**STATED PROBLEM:** Copy every line of the material below that contains the string "width". Case counts.

Element and text position data

————

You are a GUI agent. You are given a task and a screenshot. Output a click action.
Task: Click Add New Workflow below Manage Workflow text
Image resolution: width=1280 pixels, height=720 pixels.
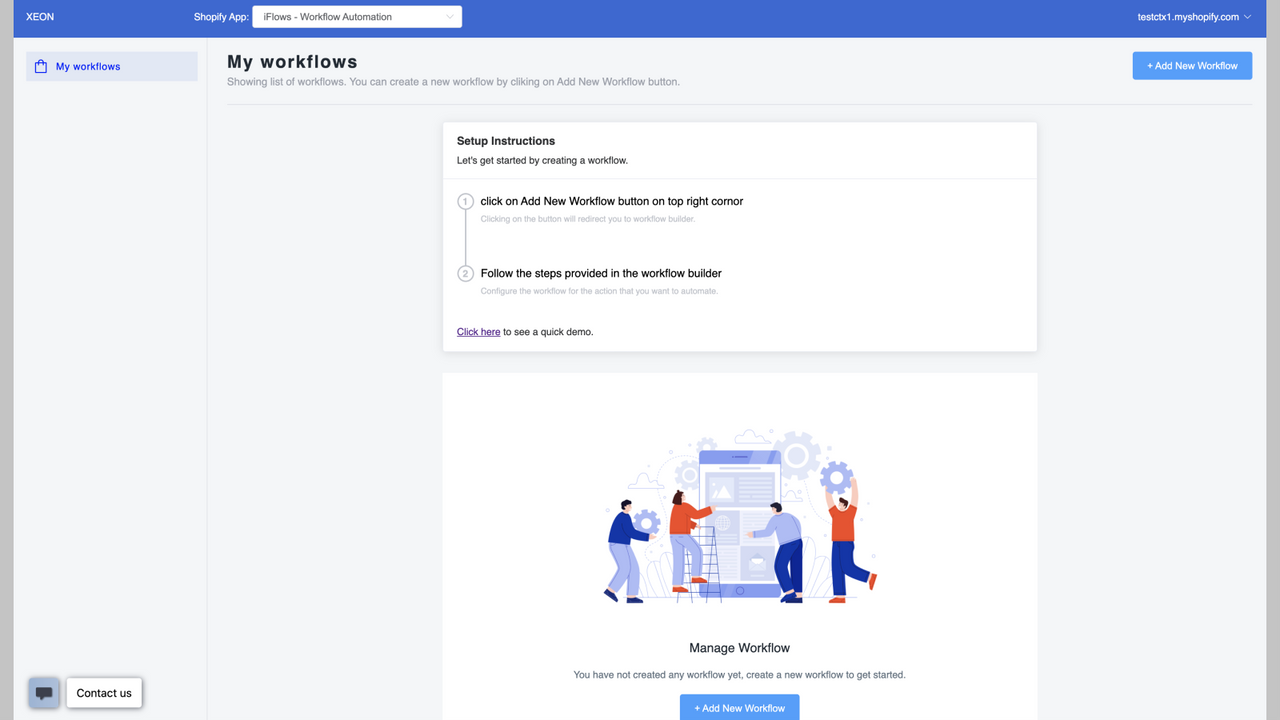[x=739, y=707]
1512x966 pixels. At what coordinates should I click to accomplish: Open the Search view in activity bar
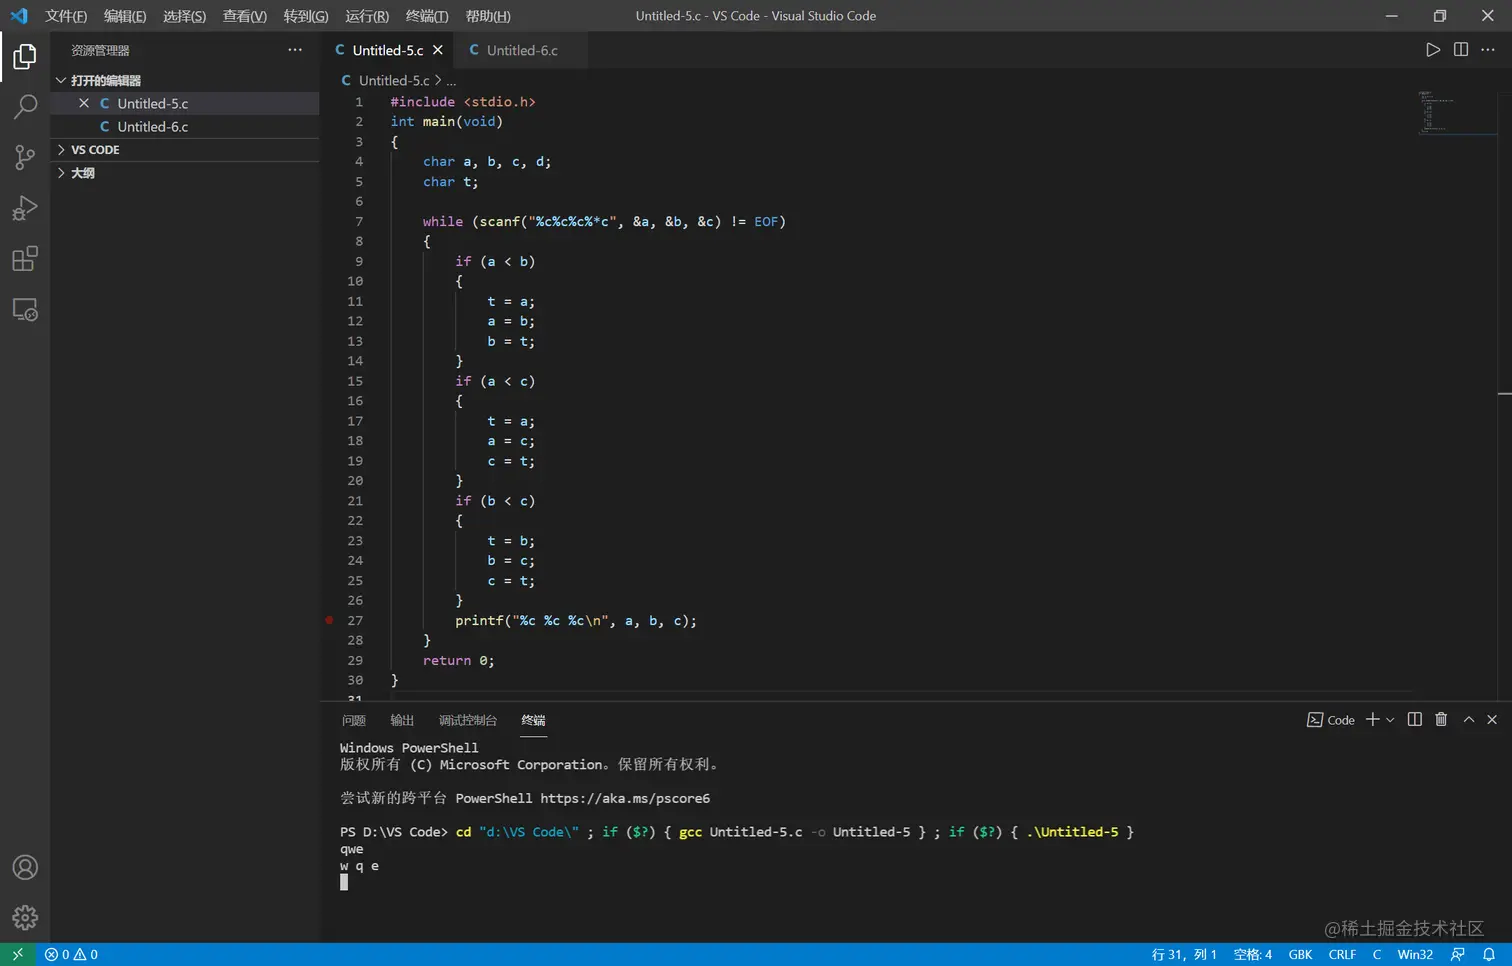pos(25,106)
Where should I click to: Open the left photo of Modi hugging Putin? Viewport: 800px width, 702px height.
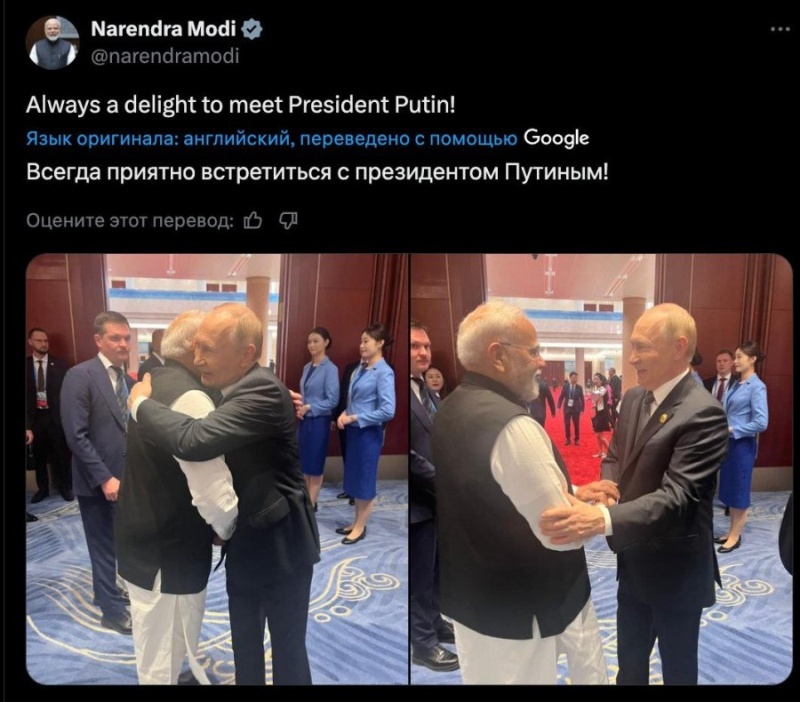point(215,470)
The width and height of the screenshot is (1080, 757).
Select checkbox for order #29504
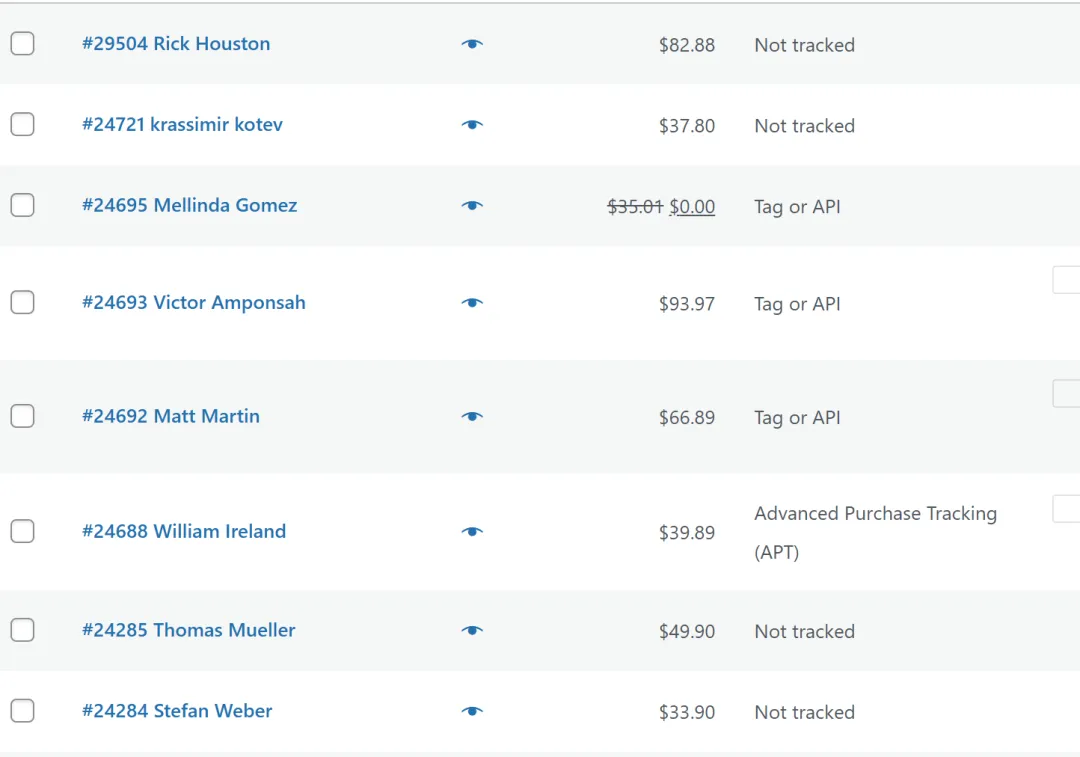pyautogui.click(x=22, y=44)
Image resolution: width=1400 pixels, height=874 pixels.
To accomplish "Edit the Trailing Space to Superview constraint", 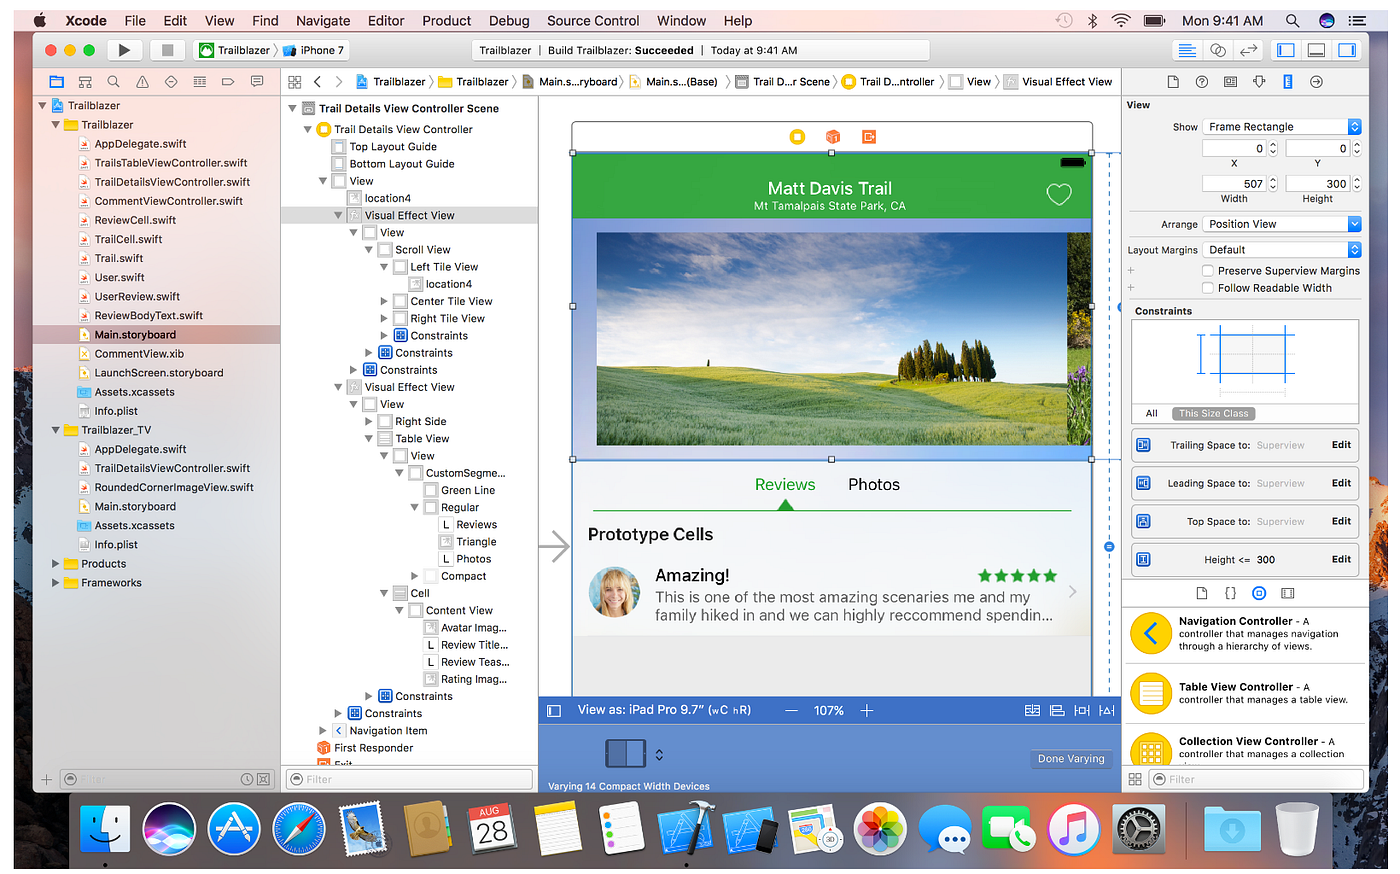I will click(1342, 444).
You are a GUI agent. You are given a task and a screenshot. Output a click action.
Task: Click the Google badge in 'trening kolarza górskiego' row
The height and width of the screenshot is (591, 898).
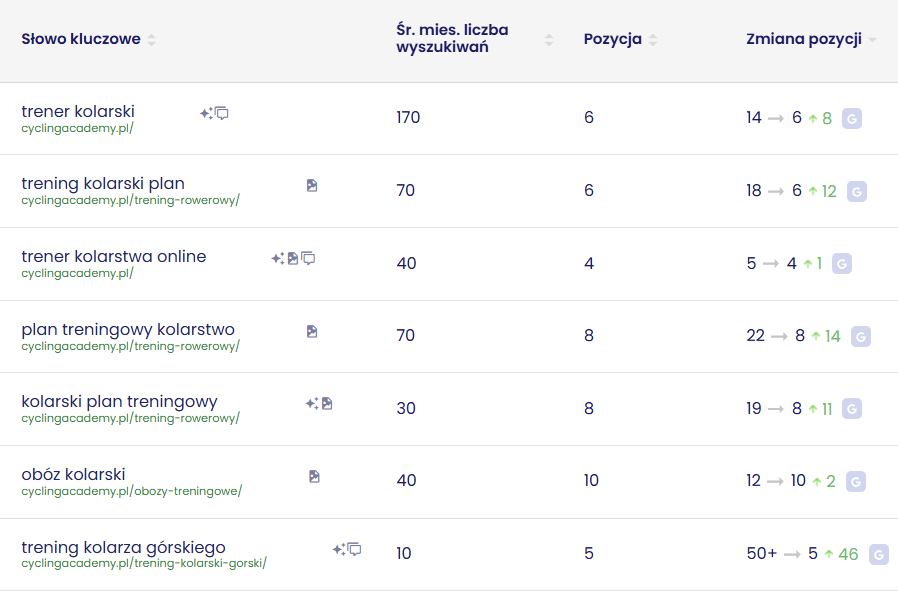click(x=879, y=554)
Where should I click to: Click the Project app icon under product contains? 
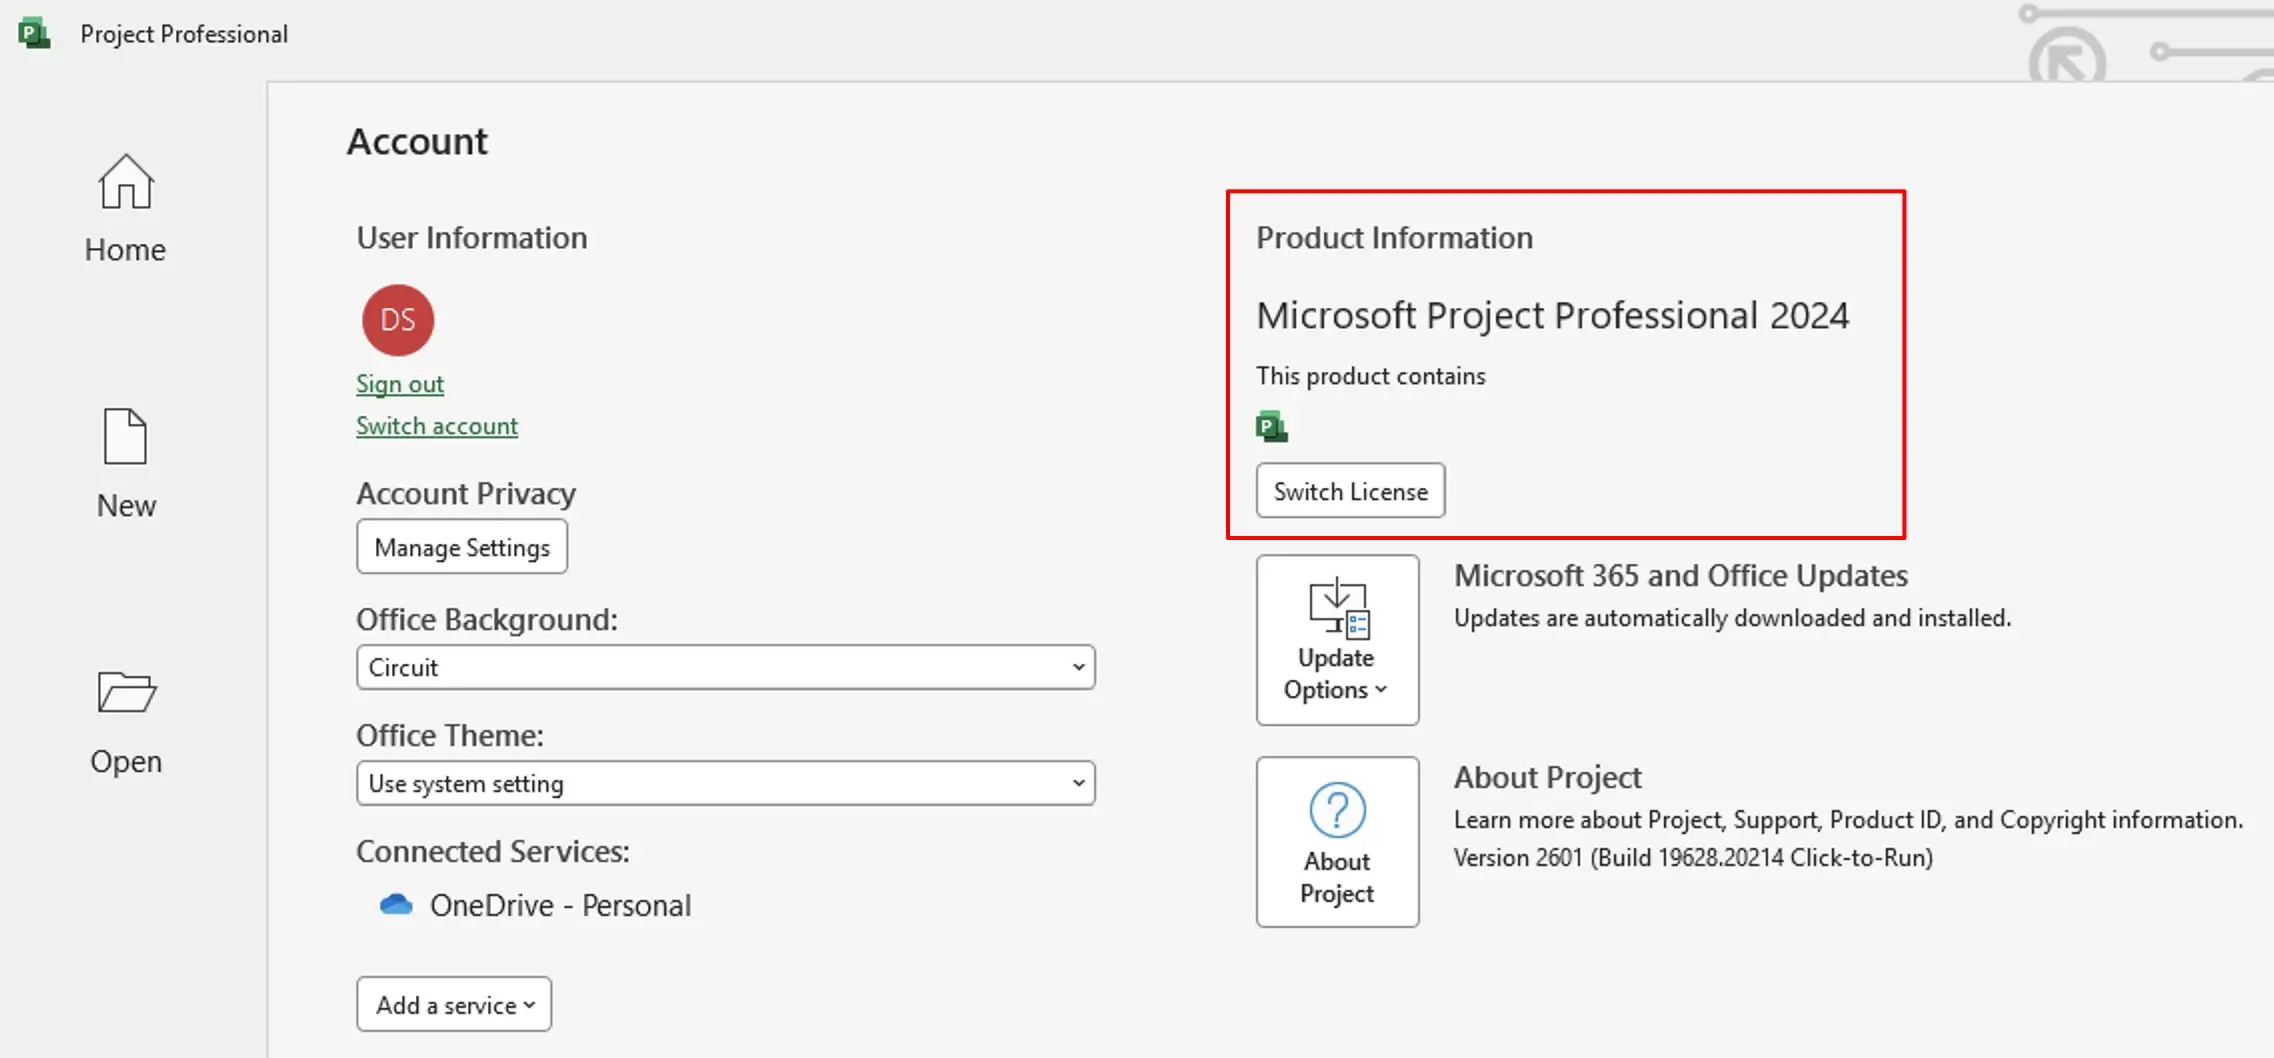[x=1271, y=427]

————

**CORRECT ANSWER:**
Image resolution: width=1280 pixels, height=720 pixels.
Where should I click to: Open the left photo of Modi hugging Putin? Viewport: 800px width, 702px height.
The width and height of the screenshot is (1080, 757).
Image resolution: width=1400 pixels, height=874 pixels.
The height and width of the screenshot is (591, 898).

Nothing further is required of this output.